Exercise material —
------------------------

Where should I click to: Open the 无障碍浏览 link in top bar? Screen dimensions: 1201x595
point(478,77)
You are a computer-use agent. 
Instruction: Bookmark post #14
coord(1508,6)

------------------------

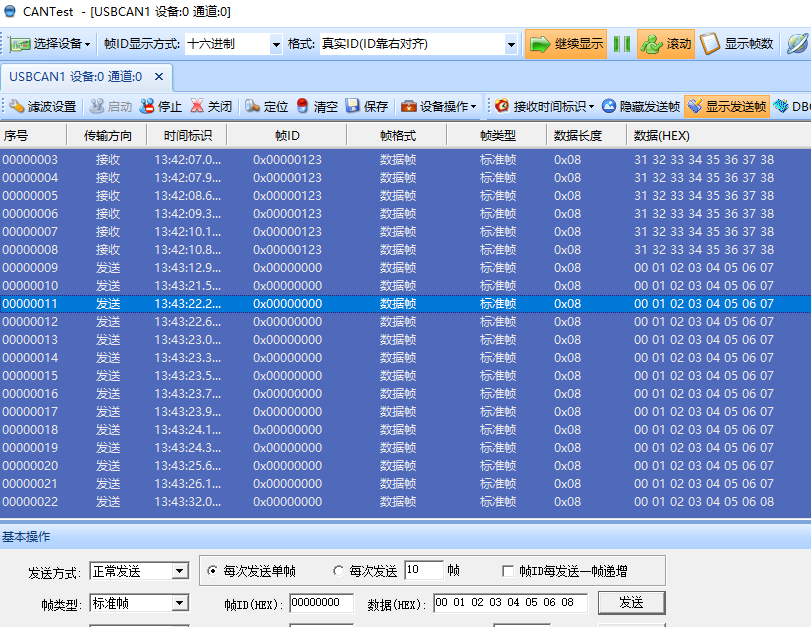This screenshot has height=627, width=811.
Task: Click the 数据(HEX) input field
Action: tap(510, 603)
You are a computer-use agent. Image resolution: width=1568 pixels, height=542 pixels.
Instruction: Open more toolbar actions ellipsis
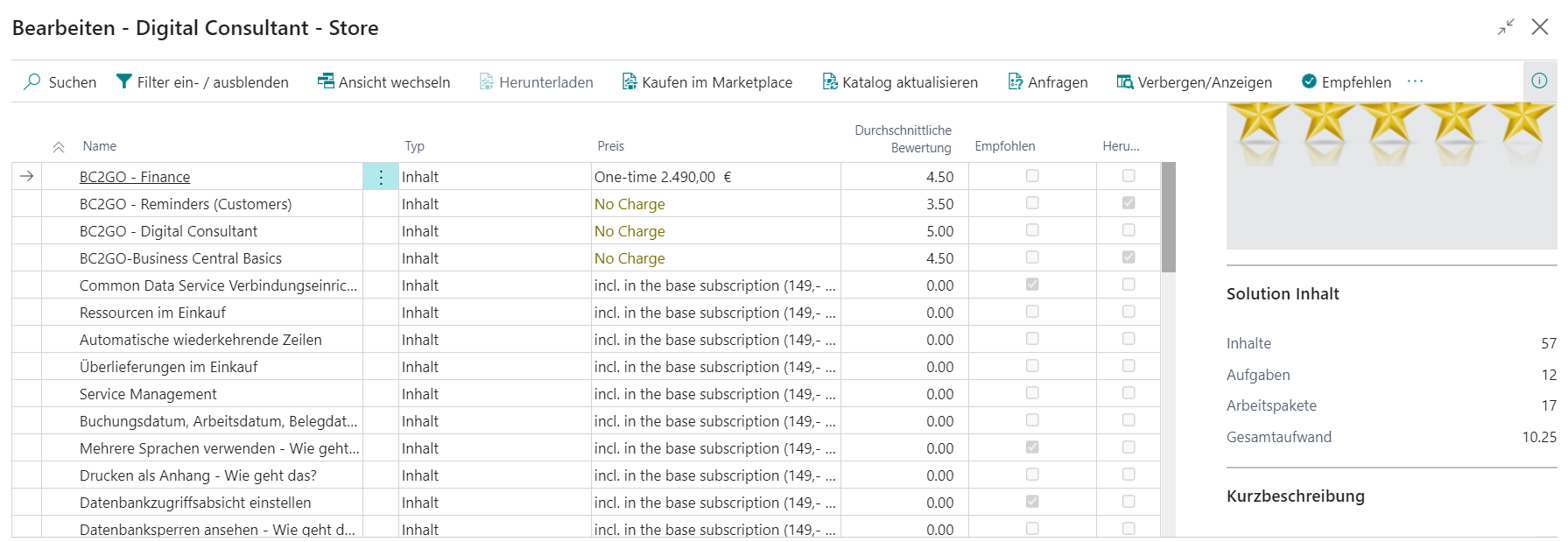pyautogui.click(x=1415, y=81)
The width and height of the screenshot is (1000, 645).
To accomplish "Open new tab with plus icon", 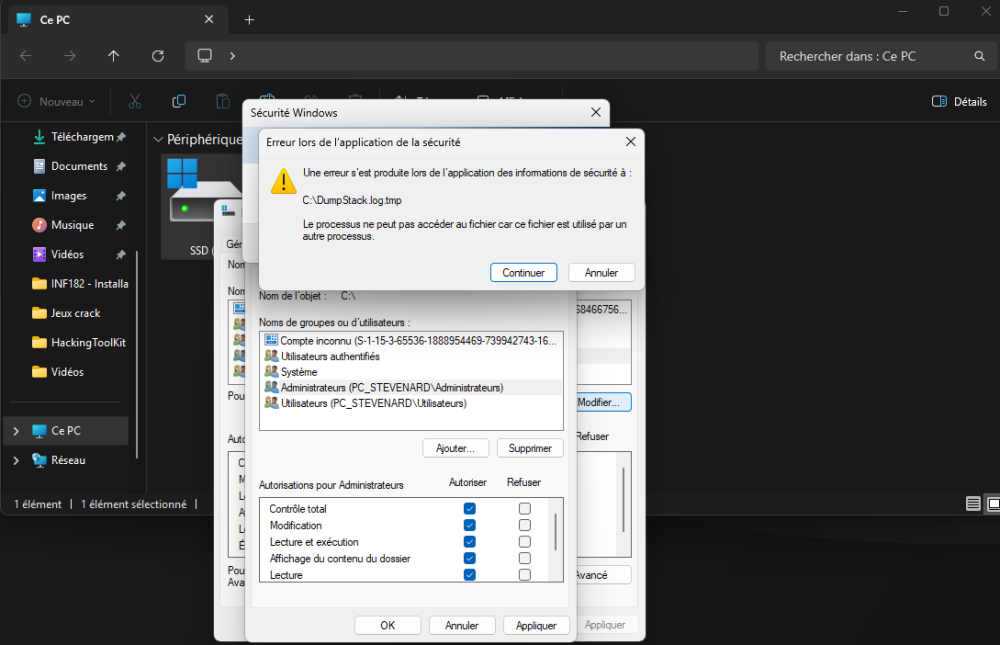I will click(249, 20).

------------------------

Prompt — Return all lines above that mention the word "agent".

Solution to this task —
You are a computer-use agent. 
You are a computer-use agent. Image resolution: width=1568 pixels, height=542 pixels.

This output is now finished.